L'ex-milliardaire s'est, par ailleurs, défendu d'avoir enfreint la réglementation s'agissant de la procédure de transfert des recettes quotidiennes des différentes agences de la banque vers la Banque d'Algérie.
«En 5 ans, il n'y a pas eu d'incidents majeurs signalés par nos clients», a-t-il affirmé au moment où le juge a fait état de «trous» financiers et d'un «laisser-aller inédit» dans la gestion de la défunte banque.
«N'affirmeriez-vous pas que vos employés détenaient une longue expérience dans le domaine pour avoir exercé dans des banques publiques auparavant?», lui a-t-il lancé, faisant remarquer des «irrégularités» dans les écritures bancaires entre les sièges bancaires.

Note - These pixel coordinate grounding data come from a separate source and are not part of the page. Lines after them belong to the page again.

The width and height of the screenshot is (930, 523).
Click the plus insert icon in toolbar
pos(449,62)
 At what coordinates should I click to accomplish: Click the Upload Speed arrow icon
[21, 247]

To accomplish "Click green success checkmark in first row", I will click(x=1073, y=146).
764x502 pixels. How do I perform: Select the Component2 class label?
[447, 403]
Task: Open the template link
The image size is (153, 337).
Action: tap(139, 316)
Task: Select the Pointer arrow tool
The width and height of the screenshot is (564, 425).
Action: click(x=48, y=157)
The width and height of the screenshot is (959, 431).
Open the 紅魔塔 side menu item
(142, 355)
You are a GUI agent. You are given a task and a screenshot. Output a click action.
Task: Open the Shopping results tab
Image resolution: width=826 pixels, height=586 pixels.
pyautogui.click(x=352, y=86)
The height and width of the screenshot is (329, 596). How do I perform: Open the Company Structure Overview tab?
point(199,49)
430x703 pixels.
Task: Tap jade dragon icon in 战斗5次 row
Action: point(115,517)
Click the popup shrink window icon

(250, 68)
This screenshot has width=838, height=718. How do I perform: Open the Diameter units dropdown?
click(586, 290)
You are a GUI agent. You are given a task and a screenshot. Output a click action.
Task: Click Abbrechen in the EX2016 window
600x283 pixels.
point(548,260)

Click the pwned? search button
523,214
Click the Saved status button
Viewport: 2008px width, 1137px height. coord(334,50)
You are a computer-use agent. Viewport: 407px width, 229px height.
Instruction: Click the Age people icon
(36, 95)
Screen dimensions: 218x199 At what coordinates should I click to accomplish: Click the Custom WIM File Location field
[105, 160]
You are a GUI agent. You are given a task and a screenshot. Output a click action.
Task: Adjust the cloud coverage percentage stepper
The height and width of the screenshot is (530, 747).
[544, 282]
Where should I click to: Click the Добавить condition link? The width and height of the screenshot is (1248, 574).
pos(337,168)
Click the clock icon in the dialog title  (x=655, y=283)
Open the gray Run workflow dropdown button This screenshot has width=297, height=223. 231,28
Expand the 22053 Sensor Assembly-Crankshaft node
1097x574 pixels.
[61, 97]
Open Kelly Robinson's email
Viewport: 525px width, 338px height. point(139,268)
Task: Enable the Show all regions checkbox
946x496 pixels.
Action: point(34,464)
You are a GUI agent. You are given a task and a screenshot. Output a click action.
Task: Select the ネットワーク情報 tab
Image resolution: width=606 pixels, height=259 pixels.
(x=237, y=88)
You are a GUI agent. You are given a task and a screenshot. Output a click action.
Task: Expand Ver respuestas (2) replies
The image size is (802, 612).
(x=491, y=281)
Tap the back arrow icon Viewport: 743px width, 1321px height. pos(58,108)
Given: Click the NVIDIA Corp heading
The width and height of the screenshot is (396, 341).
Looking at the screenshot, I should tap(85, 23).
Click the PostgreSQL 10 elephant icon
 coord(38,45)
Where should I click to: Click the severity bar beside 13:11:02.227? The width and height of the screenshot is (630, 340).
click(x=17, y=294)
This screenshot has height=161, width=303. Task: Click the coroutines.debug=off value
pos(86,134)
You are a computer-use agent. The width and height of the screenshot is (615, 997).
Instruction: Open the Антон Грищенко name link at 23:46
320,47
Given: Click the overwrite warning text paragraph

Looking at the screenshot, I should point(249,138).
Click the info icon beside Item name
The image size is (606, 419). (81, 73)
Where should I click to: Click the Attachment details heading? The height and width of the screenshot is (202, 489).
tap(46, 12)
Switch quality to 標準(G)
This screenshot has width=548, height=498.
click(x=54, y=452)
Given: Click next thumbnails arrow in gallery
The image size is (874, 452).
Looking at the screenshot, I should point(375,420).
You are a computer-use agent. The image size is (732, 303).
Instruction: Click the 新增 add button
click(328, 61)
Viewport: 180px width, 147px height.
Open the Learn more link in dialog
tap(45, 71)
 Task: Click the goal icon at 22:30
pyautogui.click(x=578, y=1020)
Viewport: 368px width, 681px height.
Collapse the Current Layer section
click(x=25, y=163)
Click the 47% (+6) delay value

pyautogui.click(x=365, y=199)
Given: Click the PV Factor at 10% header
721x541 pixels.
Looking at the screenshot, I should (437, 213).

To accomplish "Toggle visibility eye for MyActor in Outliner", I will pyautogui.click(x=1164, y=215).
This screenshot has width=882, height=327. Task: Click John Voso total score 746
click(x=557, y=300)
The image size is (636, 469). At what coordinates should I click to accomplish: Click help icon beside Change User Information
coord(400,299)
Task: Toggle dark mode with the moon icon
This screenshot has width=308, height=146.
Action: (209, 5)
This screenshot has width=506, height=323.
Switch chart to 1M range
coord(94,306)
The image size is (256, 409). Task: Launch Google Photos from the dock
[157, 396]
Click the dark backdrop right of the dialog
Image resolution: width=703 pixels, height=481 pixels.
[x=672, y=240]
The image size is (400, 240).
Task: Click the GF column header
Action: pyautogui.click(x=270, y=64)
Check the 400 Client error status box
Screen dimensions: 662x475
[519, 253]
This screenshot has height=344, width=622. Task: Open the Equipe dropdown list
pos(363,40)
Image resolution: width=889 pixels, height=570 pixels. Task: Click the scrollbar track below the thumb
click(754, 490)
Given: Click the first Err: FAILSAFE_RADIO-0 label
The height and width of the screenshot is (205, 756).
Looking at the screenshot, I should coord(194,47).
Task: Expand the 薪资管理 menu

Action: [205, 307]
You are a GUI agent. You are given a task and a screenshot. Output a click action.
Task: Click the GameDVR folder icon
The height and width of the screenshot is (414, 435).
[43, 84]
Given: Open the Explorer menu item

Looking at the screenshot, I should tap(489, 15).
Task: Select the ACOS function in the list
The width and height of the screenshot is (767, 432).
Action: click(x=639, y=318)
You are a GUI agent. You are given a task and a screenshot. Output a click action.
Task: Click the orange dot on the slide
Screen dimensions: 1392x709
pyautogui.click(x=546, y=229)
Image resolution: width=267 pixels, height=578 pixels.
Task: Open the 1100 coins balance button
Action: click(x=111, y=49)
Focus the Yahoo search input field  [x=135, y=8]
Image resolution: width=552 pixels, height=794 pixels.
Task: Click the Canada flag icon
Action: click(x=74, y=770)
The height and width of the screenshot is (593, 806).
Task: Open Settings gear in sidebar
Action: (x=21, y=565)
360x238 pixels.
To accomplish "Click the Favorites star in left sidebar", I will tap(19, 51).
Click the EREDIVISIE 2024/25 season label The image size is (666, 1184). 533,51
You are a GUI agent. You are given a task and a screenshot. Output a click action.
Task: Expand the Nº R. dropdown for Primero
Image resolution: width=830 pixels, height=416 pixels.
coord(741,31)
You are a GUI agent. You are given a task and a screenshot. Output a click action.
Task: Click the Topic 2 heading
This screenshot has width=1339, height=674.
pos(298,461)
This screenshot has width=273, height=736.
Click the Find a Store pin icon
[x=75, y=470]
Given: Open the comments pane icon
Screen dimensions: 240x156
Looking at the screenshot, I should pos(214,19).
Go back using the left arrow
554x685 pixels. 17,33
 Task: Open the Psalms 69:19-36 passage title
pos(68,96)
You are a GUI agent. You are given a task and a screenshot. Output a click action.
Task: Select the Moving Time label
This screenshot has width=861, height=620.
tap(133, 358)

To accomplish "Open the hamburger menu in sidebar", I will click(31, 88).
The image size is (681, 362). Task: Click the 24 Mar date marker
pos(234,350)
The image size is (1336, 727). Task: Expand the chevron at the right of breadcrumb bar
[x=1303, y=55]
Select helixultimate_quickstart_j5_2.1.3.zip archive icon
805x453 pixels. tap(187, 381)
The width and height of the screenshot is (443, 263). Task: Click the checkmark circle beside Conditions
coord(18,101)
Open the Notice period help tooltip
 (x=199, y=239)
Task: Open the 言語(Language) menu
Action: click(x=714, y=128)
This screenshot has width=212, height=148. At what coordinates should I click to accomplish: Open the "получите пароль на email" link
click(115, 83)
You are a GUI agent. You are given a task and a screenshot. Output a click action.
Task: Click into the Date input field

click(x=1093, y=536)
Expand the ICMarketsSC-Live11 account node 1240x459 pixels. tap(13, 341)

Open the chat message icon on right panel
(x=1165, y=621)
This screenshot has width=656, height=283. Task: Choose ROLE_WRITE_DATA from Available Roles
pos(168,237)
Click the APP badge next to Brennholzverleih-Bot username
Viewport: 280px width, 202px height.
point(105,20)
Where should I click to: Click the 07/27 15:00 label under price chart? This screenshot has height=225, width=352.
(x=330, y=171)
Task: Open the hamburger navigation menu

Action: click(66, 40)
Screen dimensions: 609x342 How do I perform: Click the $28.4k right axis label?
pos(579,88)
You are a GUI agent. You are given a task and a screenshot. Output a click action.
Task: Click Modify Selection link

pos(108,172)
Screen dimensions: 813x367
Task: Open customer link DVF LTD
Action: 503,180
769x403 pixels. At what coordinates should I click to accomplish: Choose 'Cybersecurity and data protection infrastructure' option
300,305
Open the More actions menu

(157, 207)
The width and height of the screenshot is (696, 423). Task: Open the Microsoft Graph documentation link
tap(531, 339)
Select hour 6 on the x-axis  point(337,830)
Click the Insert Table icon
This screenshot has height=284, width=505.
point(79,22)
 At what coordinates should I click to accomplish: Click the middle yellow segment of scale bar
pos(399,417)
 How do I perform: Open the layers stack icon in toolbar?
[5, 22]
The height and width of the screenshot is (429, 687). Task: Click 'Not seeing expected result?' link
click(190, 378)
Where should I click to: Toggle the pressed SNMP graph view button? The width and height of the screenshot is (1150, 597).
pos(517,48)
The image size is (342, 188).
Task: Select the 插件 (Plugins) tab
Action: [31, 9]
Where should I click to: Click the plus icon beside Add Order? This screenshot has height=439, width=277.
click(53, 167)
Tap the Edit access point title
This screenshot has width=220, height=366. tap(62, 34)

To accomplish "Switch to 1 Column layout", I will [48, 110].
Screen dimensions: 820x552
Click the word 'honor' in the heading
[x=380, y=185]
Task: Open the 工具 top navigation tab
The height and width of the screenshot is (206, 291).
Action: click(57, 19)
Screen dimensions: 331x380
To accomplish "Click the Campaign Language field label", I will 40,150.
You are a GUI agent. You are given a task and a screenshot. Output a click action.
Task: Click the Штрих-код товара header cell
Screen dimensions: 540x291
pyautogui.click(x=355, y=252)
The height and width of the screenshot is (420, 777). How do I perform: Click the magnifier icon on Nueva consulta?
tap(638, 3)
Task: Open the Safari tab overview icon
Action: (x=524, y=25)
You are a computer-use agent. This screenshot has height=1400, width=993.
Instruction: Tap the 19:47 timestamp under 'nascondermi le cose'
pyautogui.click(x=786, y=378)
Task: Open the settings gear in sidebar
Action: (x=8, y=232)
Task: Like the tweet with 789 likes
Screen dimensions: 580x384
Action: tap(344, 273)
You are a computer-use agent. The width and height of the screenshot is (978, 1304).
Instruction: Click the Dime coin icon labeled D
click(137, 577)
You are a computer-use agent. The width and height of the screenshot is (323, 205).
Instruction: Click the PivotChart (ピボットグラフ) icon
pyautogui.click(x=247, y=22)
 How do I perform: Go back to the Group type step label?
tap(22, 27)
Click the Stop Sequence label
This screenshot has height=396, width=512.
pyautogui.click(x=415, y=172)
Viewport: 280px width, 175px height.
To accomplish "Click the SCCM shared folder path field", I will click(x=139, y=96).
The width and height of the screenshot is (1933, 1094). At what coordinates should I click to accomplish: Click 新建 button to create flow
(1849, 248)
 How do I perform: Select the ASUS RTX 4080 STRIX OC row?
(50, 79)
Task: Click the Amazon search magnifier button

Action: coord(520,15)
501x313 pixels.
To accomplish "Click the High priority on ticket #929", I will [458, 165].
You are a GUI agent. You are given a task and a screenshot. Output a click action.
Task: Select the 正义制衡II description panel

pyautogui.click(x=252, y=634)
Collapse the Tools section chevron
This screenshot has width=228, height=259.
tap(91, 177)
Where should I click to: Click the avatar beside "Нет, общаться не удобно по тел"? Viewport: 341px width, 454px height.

Se voulant imperturbable, l'ex-dirigeant du groupe Khalifa a continué de nier les chefs d'accusation égrenés l'un après l'autre par le juge Menaouer, non sans susciter, par moments des éclats de rire dans la salle lorsque le premier use d'ironie et que le prévenu tente une réplique pour le moins «gauche».
Le procès après cassation de l'affaire Khalifa Bank s'est ouvert lundi au tribunal criminel de Blida, huit années après le premier procès en janvier 2007 au niveau du même tribunal.Au total, 75 prévenus, dont 21 détenus en plus de l'accusé principal Abdelmoumene Khelifa, comparaîtront pour la deuxième fois lors de ce procès qui verra, par ailleurs, la présence de plus de 300 victimes et partie civile.